一方、中間テストを間近に控えているため「教材のプリントが欲しい」と希望する生徒も多く、三年生からは「(大学の)オープンキャンパスの予定が知りたい」との声も寄せられている。
不安を和らげようと、ある高校は教材のほか、同級生や部活仲間の激励の手紙を送付。「パソコンが欲しい」との要望もあり、ホテルのパソコン数台を借り、小まめに消毒して生徒に使わせる手配もした。
保護者からは「ちゃんとご飯を食べているか心配」「ホテルにカウンセラーを派遣して心のケアをしてほしい」との声も。各校は懸命の対応を続けている。
「新型」でも基本の徹底を マスク、手洗い励行で予防
国内初の感染者が確認された新型インフルエンザ。ウイルスは現段階では弱毒性で、感染が確認された大阪府立高校の生徒らに表れている症状も三七−三八度の発熱やせきで、いずれも軽症だ。
専門家は、感染予防のためには通常の季節性インフルエンザ対策と変わらず、マスク装着や手洗い、うがいの励行といった基本の徹底が重要としている。

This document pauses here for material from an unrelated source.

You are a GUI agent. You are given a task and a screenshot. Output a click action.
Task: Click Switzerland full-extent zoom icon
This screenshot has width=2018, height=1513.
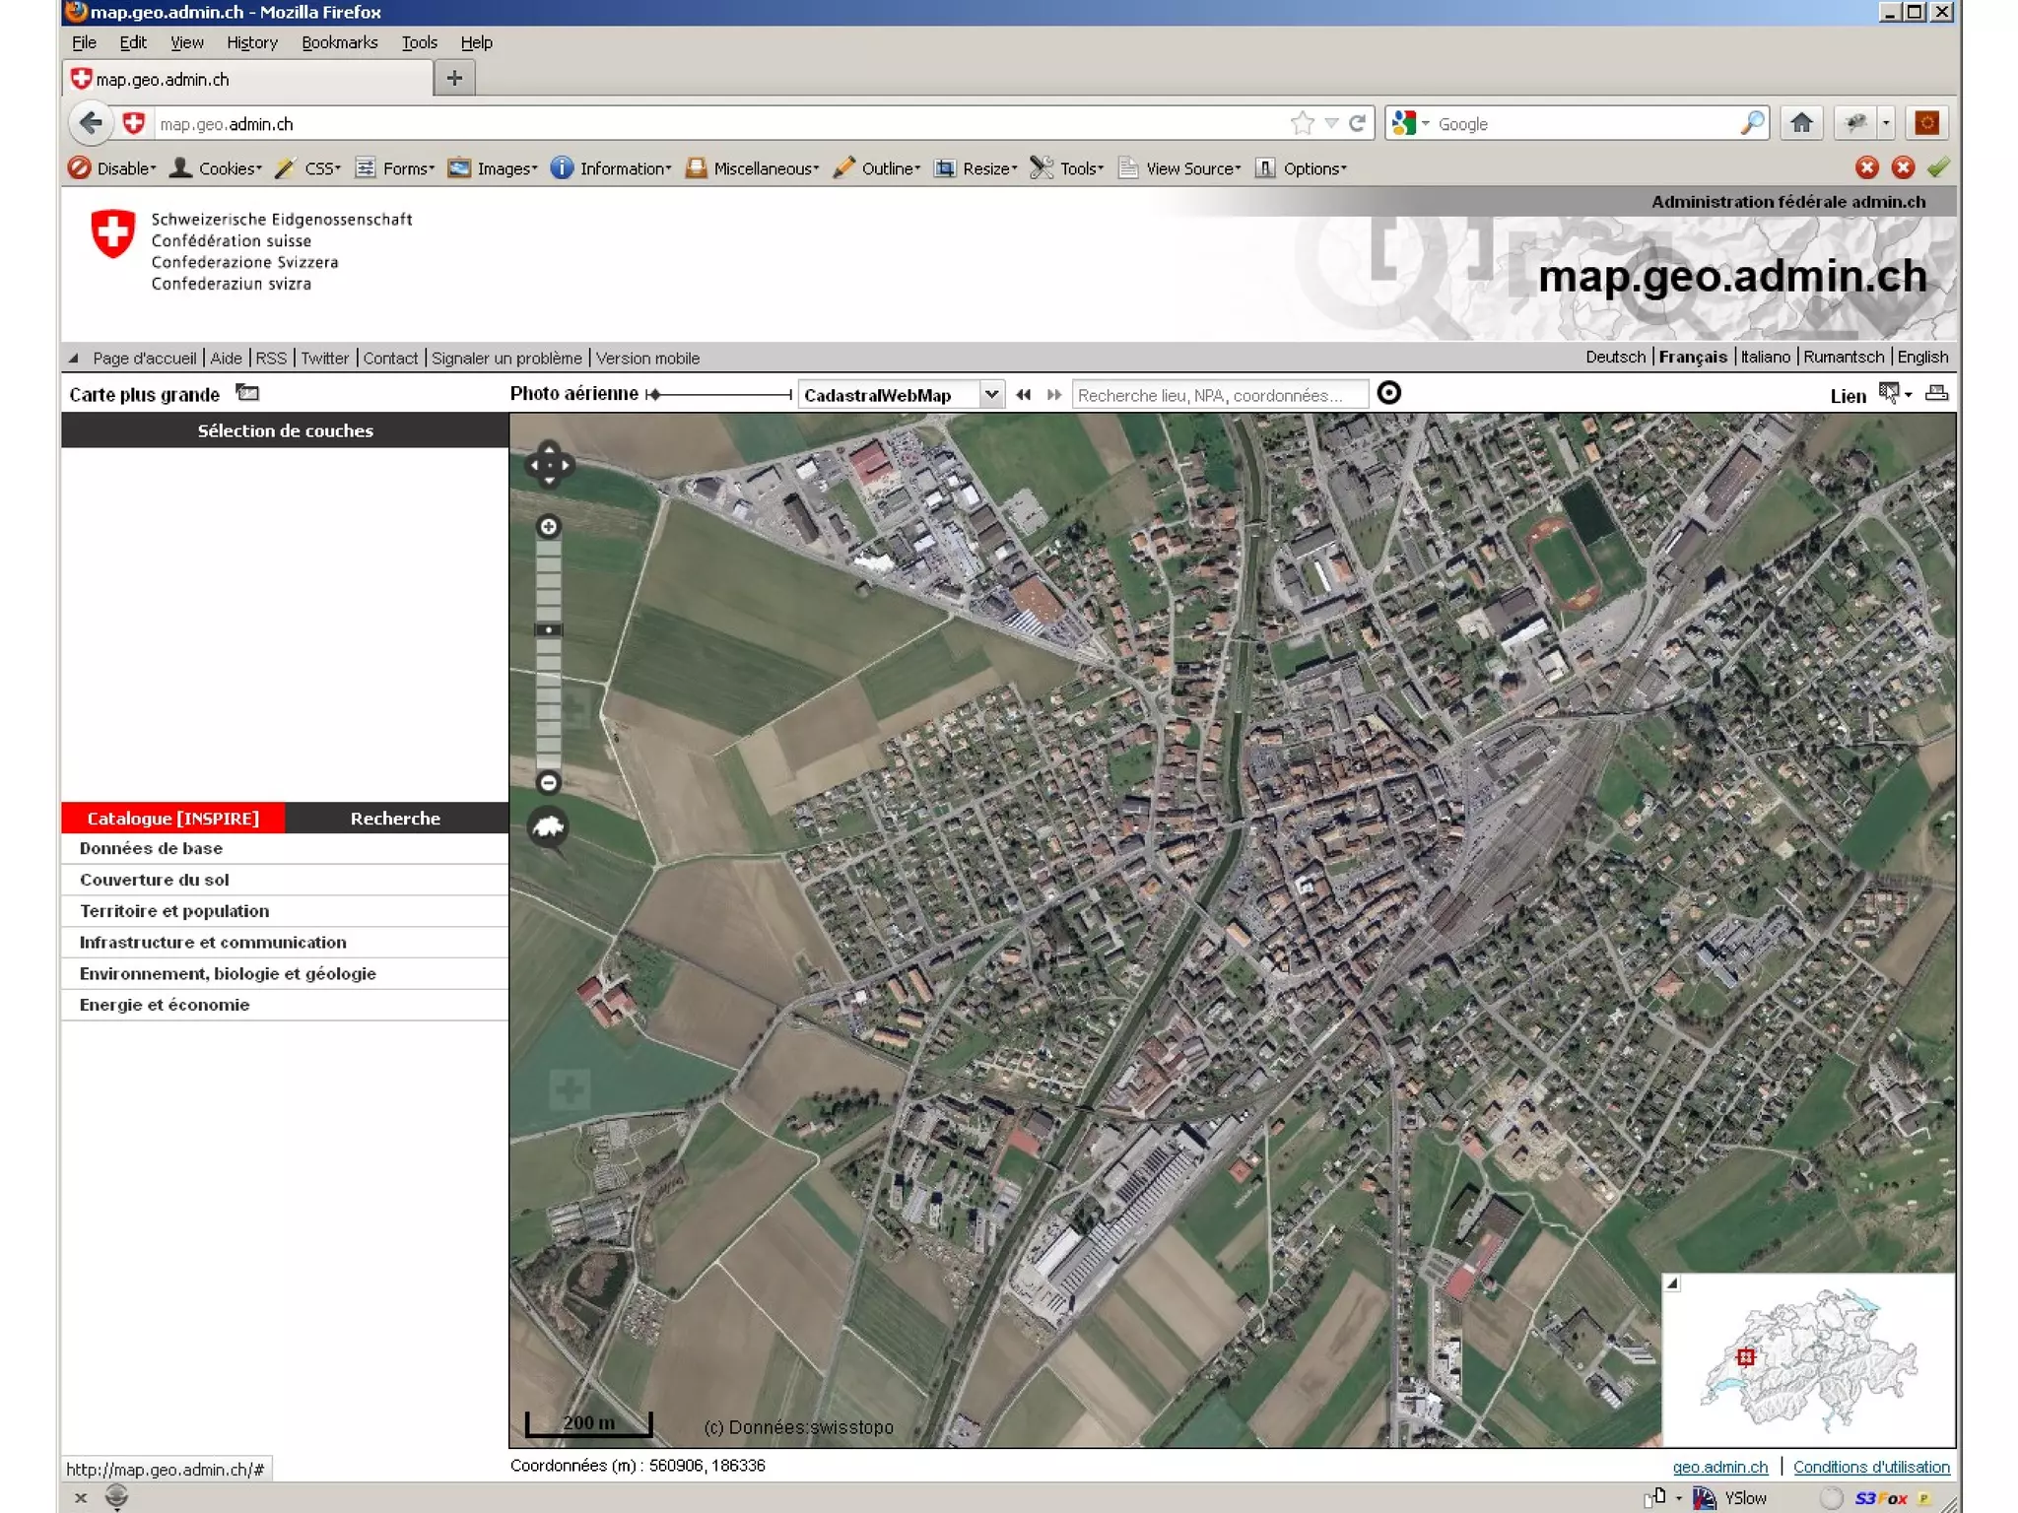coord(548,826)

季節性インフルエンザ同様、新型もせきやくしゃみの飛沫(ひまつ)で感染する。このため厚労省は、感染拡大防止策として、せきやくしゃみをする際に口や鼻を覆ったり、マスクを着ける「せきエチケット」を奨励。マスクは市販のもので十分で、不織布製がいいとされる。鼻から口、あごまでを覆うように装着し、捨てる時は表面に触れないようにし、ウイルス飛散を避けるためふた付きのごみ箱に捨てる。
マスクと並んで大事なのが手洗い。時計や指輪を外し、石けんを十分に泡立てた上で、手のひらや指やつめの間、手首などを入念にこすり合わせる。十五秒以上が目標だ。清潔なタオルで十分にふき、共用のタオルは使わない。
新型の症状は季節性インフルエンザと同じで、高熱やくしゃみ、鼻水、倦怠(けんたい)感など。疑わしいと感じた場合は、すぐ医療機関に行かず、各都道府県の健康担当部署に設置されている発熱相談センターなどに電話で問い合わせ、指示を受ける。